Una democracia no puede tolerar los golpes militares, pero Venezuela dejó hace mucho de ser una democracia
/ AFP
Maduro está acorralado. Todas las democracias del mundo han reconocido al presidente Guaidó. Pero cuenta con un aliado tan poderoso como Rusia, cuyos efectivos llegaron hace semanas para apuntalar el régimen a cambio de apoderarse de sus recursos estratégicos.
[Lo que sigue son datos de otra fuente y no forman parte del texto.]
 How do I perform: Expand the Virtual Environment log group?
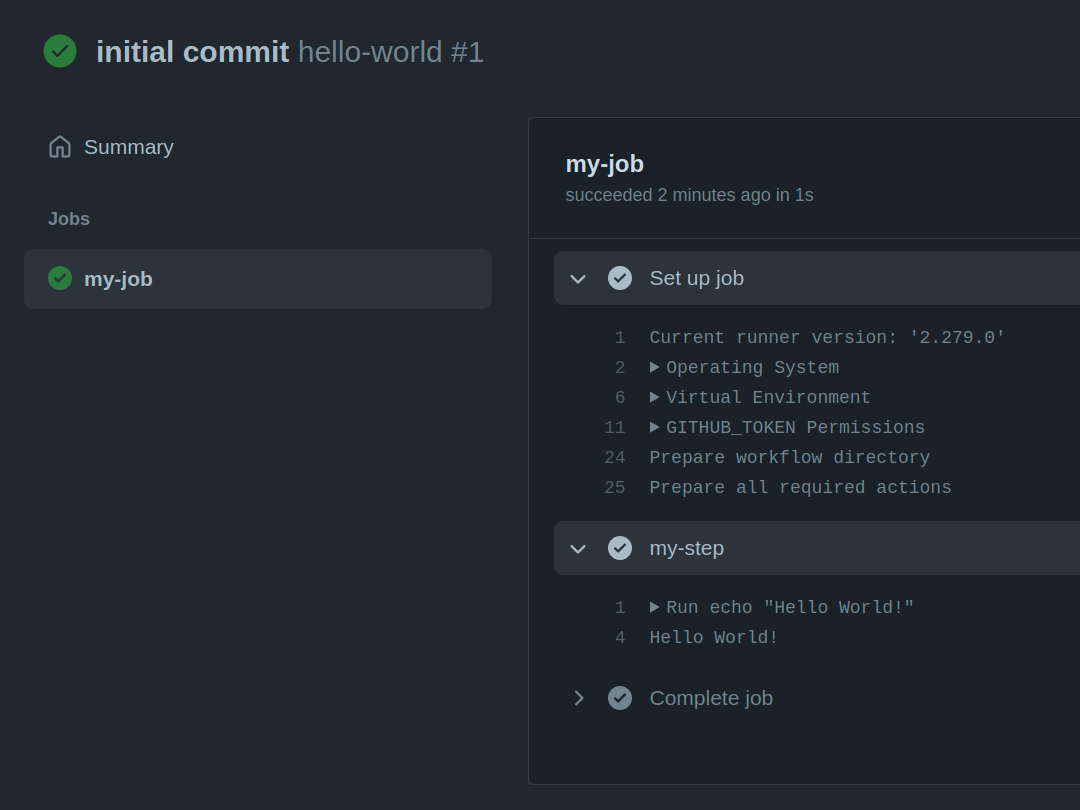point(655,397)
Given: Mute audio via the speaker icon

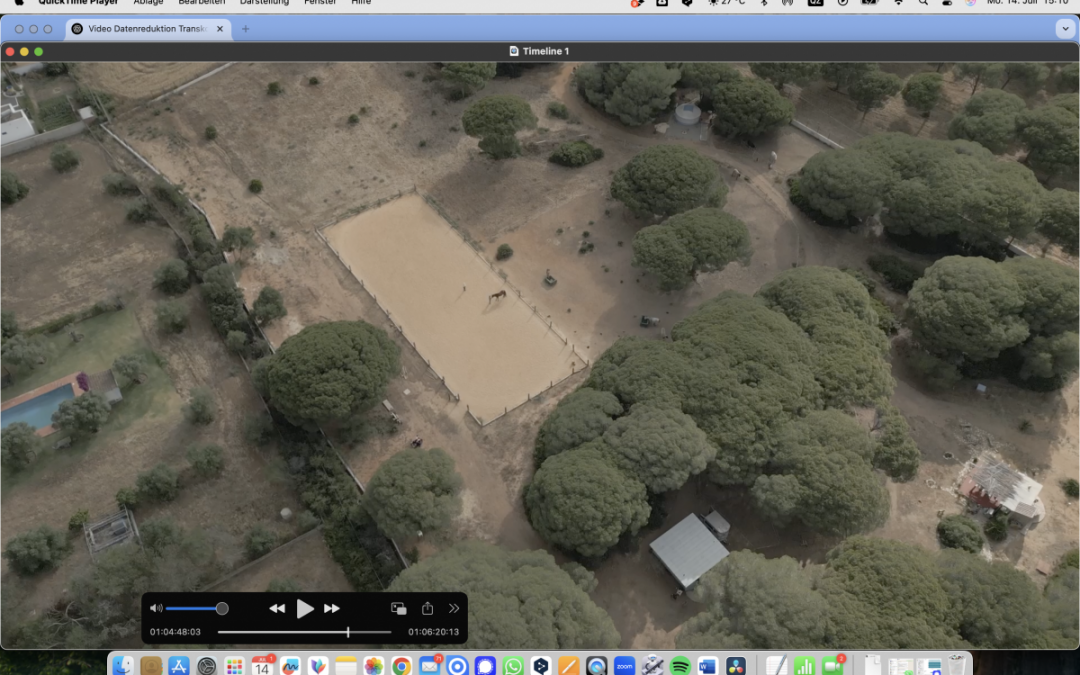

Todo dictador que se siente amenazado tiende a redoblar su crueldad. Ayer vimos imágenes espeluznantes, como las de esa tanqueta atropellando a manifestantes indefensos como en un remedo cruento del icono de Tiananmen. El llamamiento de Maduro a la lealtad de un ejército que ya no está seguro de controlar -por no hablar de las milicias criminales entregadas a la violencia más arbitraria- delatan su debilidad, máxime cuando Estados Unidos ha invitado a todas las Fuerzas Armadas a unirse a los representantes de la Asamblea Nacional, único órgano legítimo que queda en Venezuela.
El anhelo de libertad de los venezolanos se resiste a la siniestra cubanización que Maduro tenía planeado para ellos. Guaidó y López no han dudado en ponerse al frente del alzamiento porque saben que la libertad, la paz y la prosperidad no serán posibles mientras Maduro detente el poder. No han querido resignarse a la completa devastación de su país y se han confiado a un sector armado -oficiales de la Guardia Nacional, militares de Aviación y agentes de la Inteligencia Bolivariana- que no sabemos si bastará para forzar el derrocamiento del dictador y a qué precio. Una democracia no puede tolerar los golpes militares, pero Venezuela dejó hace mucho de ser una democracia. Y esto es lo que criticamos en la equidistante postura de Celaá: o se está con la libertad o con la dictadura. Maduro usurpó los derechos de sus gobernados, hoy súbditos, y secuestró las instituciones. Al decir que nadie desea un baño de sangre se suele olvidar que la sangre ya ha corrido y corre abundantemente en Venezuela, y siempre es la de los mismos. El atrincheramiento de Maduro solo ahondará la tragedia, aunque confiamos en que la protesta se mantenga -si ello es posible- dentro de los márgenes de la presión pacífica.